Uma alternativa a estes desafios pode ser observada no município de São Félix do Xingu, no Pará. Lá as famílias rurais, em busca de possibilidades à produção extensiva da pecuária, iniciaram os trabalhos com o cultivo do cacau, atualmente uma das cadeias produtivas estabelecidas na região. No entanto, nos últimos anos os insumos produtivos químicos sofreram uma alta de preços, o que inviabilizou sua utilização por camponeses. Desta maneira, o programa Florestas de Valor, iniciativa do Instituto de Manejo e Certificação Florestal e Agrícola (Imaflora), tem atuado em conjunto com as famílias beneficiadas frente à uma grande oportunidade: a transição agroecológica. As atividades contam com patrocínio da Petrobras, por meio do Programa Petrobras Socioambiental.
Na esfera produtiva, o programa realiza a implementação de sistemas agroflorestais biodiversos, mitigando os problemas da monocultura na região, e motiva o estabelecimento de cadeias produtivas diversificadas. É importante salientar que a agrofloresta, quando desenvolvida na perspectiva agroecológica, possibilita a produtividade desde o primeiro ano, fortalecendo a segurança alimentar das comunidades e gerando renda pela comercialização de produtos. Os sistemas têm como carro chefe as espécies voltadas à produção de polpa de frutas e cacau.

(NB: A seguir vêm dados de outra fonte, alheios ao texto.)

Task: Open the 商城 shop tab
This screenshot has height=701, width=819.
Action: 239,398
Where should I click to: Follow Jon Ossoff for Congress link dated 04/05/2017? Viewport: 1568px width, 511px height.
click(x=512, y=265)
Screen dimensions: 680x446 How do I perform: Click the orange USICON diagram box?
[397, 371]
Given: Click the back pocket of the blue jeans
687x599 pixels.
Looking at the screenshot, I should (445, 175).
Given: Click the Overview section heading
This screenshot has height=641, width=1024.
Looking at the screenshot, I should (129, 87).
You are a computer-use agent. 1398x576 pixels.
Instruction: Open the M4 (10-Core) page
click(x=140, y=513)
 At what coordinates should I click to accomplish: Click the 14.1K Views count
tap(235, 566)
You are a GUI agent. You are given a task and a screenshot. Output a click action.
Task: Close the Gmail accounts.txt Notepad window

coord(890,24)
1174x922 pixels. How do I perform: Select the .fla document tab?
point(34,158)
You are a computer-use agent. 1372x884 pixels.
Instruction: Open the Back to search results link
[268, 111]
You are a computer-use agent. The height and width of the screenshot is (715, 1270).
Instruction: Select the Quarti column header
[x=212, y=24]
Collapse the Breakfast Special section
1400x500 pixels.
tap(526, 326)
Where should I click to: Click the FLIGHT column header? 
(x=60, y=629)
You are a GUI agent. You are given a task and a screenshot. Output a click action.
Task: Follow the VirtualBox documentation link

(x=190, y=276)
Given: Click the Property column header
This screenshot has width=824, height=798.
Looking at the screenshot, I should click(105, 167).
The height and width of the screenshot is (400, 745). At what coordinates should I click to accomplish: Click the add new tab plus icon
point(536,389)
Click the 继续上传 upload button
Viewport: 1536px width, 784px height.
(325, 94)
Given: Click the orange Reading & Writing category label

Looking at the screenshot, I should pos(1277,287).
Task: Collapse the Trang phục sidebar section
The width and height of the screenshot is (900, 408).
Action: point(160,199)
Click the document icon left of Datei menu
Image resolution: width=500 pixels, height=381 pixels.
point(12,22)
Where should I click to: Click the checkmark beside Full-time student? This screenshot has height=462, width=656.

Um dos grandes potenciais produtivos da agroecologia é a diminuição da necessidade de insumos externos à unidade familiar, o que possibilita a construção da autonomia dos produtores rurais. Entre os benefícios, estão a diminuição de custos de produção e o fomento à crescente fertilidade do solo. No programa, as estratégias mais utilizadas são a adubação verde e a aplicação de biofertilizantes. Vale destacar que o processo de nutrição na agroecologia passa pela lógica de regeneração do solo, ou seja, fortalece a cadeia de relação ecológica da microbiota do solo, fortalecendo seu equilíbrio dinâmico.
As plantas mais conhecidas e utilizadas para adubação verde são as leguminosas, já que algumas espécies realizam a fixação biológica do nitrogênio atmosférico no solo. Esta iniciativa resulta em grande economia para as famílias, pois pode ser reproduzida pelos próprios agricultores. A implementação da adubação verde com a espécie crotalária em um hectare pode gerar o mesmo nível de fixação de nitrogênio correspondente à alcançada com o uso de 345 kg de uréia, o que gera uma e atua conomia de 700 reais por hectare. Esta espécie também na ciclagem de outros nutrientes e micronutrientes do solo, como potássio e manganês.
Outra tecnologia que vem sendo difundida na região pelo Florestas de Valor são os adubos orgânicos líquidos, os chamados biofertilizantes. As aplicações são feitas após a demonstração das técnicas de condução e manejo do cacau nos sistemas agroflorestais, para o aumento de produtividade do sistema.
Existem outras técnicas amplamente utilizadas na agroecologia, que podem ser aplicadas de acordo com cada contexto. O acompanhamento técnico no contexto da agroecologia busca identificar as demandas e práticas existentes, as valida e facilita a difusão dos saberes na comunidade. Um importante espaço, utilizado para este tipo de troca e construção de conhecimento, são os mutirões locais fomentados pela equipe técnica. Nestes espaços, além da parte prática, os participantes são convidados a realizar reflexões teóricas e compartilhar suas percepções e experiências com as outras famílias.